The pipeline tracks every deal from lead to close. Won deals convert to draft orders with one click — client, products, and negotiated pricing pre-populated. Deal rot detection flags stale opportunities. Lost deals can be re-opened. Revenue forecasting rolls up pipeline and historical data. Gmail integration with a proposal editor that styles per-section. AR aging shows who owes what and how late. Credit management prevents over-exposure. Payment behavior scoring separates the reliable payers from the risky ones.

Clients Directory
Client Directory — health scores, segmentation, compliance status, and revenue tracking
Clients Pipeline Funnel
Pipeline Funnel — conversion rates between stages, deal value, and where opportunities get stuck

The part that matters most: it's connected now.

Before: orders lived somewhere. Production lived somewhere else. Shipments were separate. Now: order is created → production lot appears → lot finishes QC → becomes a shipment → shipment moves → gets delivered. No re-entry. No duplication. No guessing. One flow, one data model, one source of truth.

What We Learned

Three things became very clear.

Trade is not linear
Everything loops. Production fails and restarts. Shipments delay and reroute. Orders change mid-way. So we stopped trying to make it clean. We made it truthful instead.
Visibility beats automation
Everyone wants automation. But what people actually need first is: "tell me what's going on." So we focused on clarity before automation. Automation comes next.
Make problems visible
Most systems hide problems. We did the opposite. Delays, cost overruns, missing documents, QC failures — surfaced immediately. Because that's what operators actually need.
The Safety Net

382 tests. Every push verified.

We hit a point where building fast without breaking things required a safety net. So we built one. 382 automated API tests across 17 files. A git pre-push hook that blocks any code push unless every test passes and the frontend compiles clean.

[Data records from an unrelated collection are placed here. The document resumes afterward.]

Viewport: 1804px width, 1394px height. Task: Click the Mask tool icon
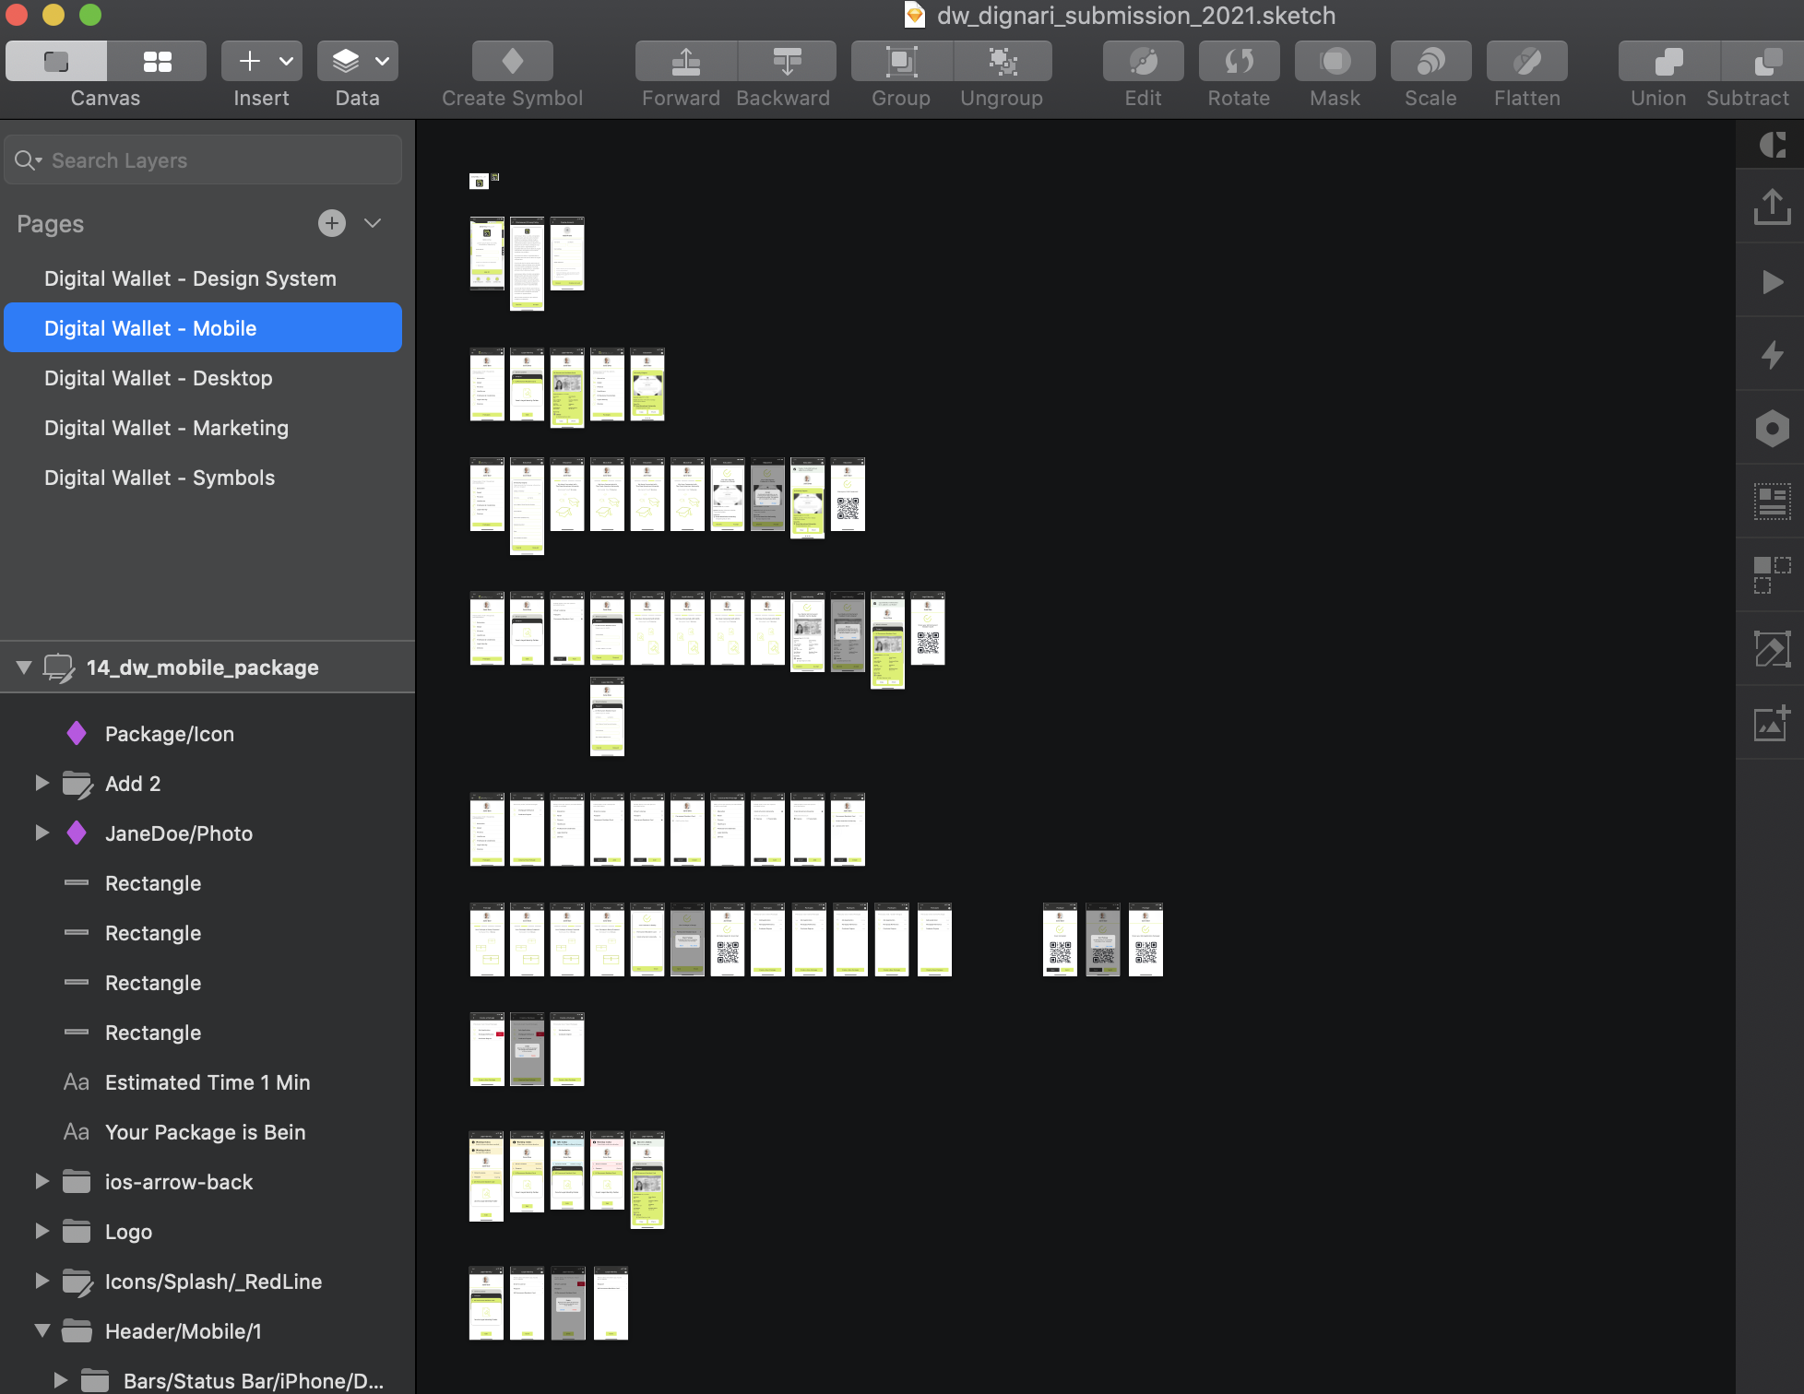click(1335, 61)
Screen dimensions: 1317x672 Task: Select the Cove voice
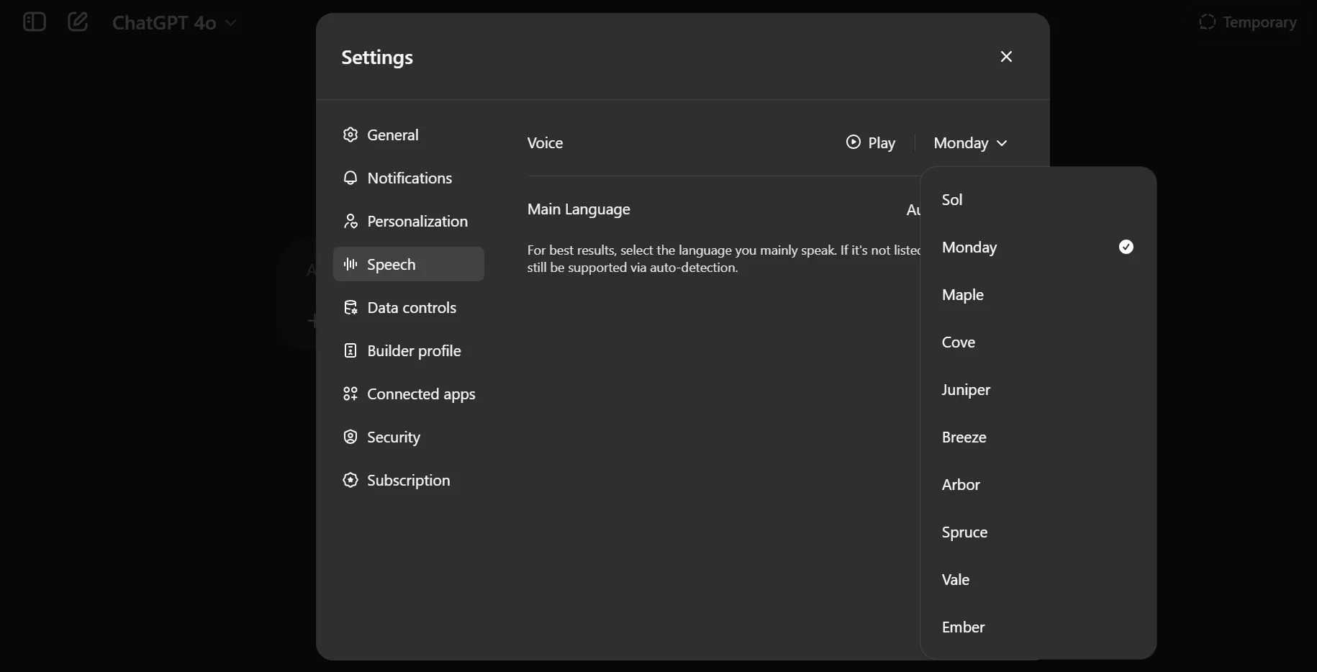(x=959, y=342)
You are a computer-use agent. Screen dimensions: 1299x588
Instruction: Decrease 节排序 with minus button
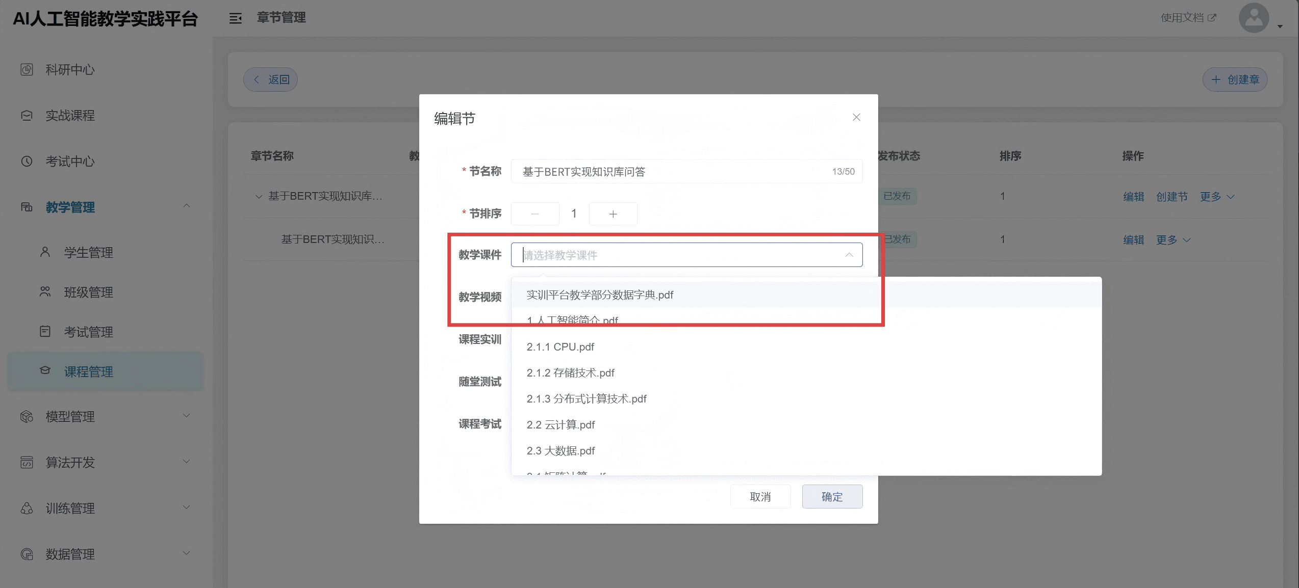click(534, 214)
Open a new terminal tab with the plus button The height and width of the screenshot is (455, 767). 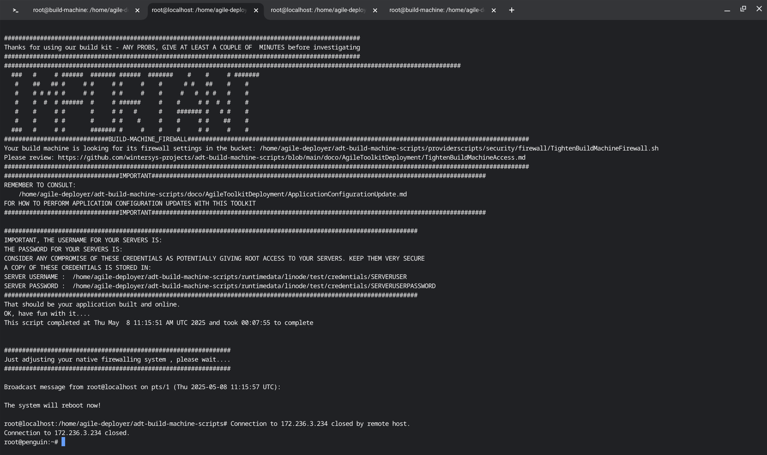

Not just happy-path tests. Tenant isolation — company B can't see company A's data. Cross-section integrity — manufacturer pricing flows correctly into product buy-prices. Edge cases — unicode characters, SQL injection attempts, invalid UUIDs, boundary values. Error handling — malformed requests, missing headers, wrong content types. Every endpoint, every error path, every data flow between sections.

By the Numbers

What's running right now.

6
Sections Live
79
Database Tables
120+
API Endpoints
382
Automated Tests
99
React Pages
34
Data Hooks
15
Backend Modules
17
Test Suites
What's Next

Finance. Then the system is operational.

One section left to complete the core trade lifecycle: Finance. Invoicing, payments, three-way matching, cash flow, profitability with landed cost, multi-currency, tax compliance. After that, the full chain is live — from product catalog to client order to factory production to shipping container to delivered goods to invoice paid.

Then we move into the enhancement layers: Tasks, AI Services, Automation, and Intelligence Feed. And then we start plugging this into the PoV system.

This wasn't a clean build.

We rewrote parts of it multiple times. We broke things. We simplified things. We removed things that looked good but didn't work. We debugged CSS for hours because a native dropdown can't be styled on macOS. We discovered that Fastify's error handler scoping means you have to register it before the routes, not after. We learned that Recharts containers with 100% height render at -1 pixels before the DOM paints. Every one of those problems made the product better. And now it's starting to feel like a system, not a project.